Progressive Frequency-Guided Depth Model with Adaptive Preprocessing for Casting Defect Detection

Abstract

This article proposes a progressive frequency domain-guided depth model with adaptive preprocessing to solve the problem of defect detection with weak features based on X-ray images. In distinct intuitive surface defect detection tasks, non-destructive testing of castings using X-rays presents more complex and weak defect features, leading to lower accuracy and insufficient robustness on the part of current casting defect detection methods. To address these challenges, the proposed method establishes four specialized mechanisms to improve model accuracy. First, an adaptive image contrast enhancement method is proposed to enhance the features of defects in casting images to promote subsequent feature extraction and prediction. Second, a subtle clue mining module based on frequency domain attention is proposed to fully extract the discriminative features of casting defects. Third, a feature refinement module based on progressive learning is proposed to achieve a balance between feature resolution and semantic information.

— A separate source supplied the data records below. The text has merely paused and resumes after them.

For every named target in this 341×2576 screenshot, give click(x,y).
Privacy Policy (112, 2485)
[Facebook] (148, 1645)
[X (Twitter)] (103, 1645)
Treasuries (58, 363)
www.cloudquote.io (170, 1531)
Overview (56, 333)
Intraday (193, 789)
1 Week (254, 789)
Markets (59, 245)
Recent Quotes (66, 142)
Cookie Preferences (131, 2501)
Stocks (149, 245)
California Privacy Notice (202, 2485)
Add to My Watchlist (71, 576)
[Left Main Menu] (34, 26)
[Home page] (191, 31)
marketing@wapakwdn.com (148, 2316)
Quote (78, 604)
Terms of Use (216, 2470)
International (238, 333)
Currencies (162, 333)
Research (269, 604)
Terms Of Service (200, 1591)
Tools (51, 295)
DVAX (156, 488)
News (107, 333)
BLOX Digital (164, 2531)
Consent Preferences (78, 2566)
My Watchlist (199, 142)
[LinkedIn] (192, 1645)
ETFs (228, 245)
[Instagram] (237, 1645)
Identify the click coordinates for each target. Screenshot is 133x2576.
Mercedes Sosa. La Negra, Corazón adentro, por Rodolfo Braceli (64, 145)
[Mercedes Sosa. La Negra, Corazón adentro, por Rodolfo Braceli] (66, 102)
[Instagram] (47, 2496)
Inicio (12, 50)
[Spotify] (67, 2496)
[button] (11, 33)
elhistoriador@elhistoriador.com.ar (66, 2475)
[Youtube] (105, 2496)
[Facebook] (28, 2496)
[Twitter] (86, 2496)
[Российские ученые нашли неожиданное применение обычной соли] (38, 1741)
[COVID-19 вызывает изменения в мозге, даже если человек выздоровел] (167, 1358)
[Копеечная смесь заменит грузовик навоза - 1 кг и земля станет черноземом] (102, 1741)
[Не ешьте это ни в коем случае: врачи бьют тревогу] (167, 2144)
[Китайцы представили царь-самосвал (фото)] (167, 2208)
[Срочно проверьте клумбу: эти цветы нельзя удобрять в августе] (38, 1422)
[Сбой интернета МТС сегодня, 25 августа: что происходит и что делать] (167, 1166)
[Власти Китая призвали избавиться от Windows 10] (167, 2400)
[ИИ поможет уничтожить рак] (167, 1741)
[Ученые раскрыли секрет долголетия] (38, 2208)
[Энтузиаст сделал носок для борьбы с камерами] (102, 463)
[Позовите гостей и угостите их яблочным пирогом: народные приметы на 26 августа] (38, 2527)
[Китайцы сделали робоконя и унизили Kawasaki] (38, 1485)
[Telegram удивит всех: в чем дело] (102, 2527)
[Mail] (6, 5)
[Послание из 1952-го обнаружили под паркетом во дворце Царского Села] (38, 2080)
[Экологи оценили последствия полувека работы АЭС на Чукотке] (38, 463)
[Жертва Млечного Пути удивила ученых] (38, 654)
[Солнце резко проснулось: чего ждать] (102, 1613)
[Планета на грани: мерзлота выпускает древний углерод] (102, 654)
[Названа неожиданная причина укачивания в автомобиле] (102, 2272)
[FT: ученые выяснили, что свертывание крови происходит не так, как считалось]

Finally, a refined deep regression supervision mechanism is designed to improve defect detection accuracy under strict intersection-to-union ratio standards. We established extensive ablation studies using casting defect images in GDXray, conducted detailed comparative experiments with other methods, and performed experiments to analyze the robustness of the resulting models. Compared with other X-ray defect detection methods, our framework achieves an average +4.6 AP. Compared to the baseline, our proposed refined deep regression supervision mechanism results in an improvement of 5.3 AP.